M. M. : On a beaucoup parlé avec lui de ça, de cette espèce d’amour incestueux qu’il y avait entre ces deux filles, avec en même temps, la haine, le déchirement. Bon, ce que tu as mis, la même chose, tu sais. Il n’y a pas de doute, c’est quand même assez clair, cette pièce. Simplement c’était dans un décor complètement « Bérarisé » qui était ravissant, qui donnait justement (et c’est ça que voulait Jouver) les deux côtés de l’action, c’est-à-dire les filles dans cet état de dénuement intérieur et de haine rentrée et qui sortaient comme des boulets de canon, dans cet endroit parfumé avec le thé, les roses etc. Bon, Genet, tu sais de toute façon… Genet… comment te dire… Genet, c’était vraiment quelqu’un d’assez terrible, quand il venait… Il était à la fois extrêmement content que sa pièce soit jouée, par M. Jouvet ; c’était quand même pas mal.
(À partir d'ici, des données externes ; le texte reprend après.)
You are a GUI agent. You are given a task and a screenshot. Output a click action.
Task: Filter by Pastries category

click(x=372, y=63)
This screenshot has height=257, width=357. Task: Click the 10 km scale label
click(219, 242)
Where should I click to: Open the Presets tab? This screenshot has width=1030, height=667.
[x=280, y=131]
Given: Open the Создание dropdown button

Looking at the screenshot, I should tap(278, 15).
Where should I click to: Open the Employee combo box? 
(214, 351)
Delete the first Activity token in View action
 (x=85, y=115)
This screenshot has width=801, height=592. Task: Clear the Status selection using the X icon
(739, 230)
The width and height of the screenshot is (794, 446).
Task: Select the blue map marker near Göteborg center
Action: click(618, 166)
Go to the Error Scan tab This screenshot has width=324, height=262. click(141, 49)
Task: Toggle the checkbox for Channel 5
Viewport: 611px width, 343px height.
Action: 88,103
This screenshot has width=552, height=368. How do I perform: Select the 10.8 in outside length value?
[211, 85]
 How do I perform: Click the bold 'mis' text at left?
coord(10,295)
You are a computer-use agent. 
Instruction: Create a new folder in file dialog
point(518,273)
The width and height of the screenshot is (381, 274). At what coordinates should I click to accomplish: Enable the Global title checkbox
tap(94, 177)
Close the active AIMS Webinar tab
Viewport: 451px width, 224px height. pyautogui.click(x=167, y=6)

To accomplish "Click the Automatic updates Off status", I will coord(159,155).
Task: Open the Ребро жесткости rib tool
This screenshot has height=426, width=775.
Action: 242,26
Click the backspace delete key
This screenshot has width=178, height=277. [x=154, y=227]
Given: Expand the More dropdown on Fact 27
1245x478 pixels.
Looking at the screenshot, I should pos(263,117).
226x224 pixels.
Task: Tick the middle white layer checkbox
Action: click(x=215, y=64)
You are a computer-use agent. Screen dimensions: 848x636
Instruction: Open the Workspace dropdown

Mais en même temps, il n’était pas content d’être content.
A. O. : À quoi pouvait-on le voir ?
M. M. : Jouvet et Bérard avaient eu beaucoup de mal à I’amener à ce décor… qui était extraordinaire… Et moi je pense que le décor était formidable parce que ça donnait l’envers de ce qu’étaient LES BONNES. Et nous on jouait extrêmement âpre, dur, il n’y avait aucune sentimentalité dans notre jeu à toutes les trois : ça, pas question ! Mais il disait qu’il n’aurait pas voulu ce décor. Enfin qu’il n’aurait pas voulu et il voulait bien quand même… Il faisait tout le temps de l’obstruction. De l’obstruction que moi, je n’ai pas tellement prise au sérieux (rires). Il était contre ce théâtre bourgeois, bah ça, c’est normal.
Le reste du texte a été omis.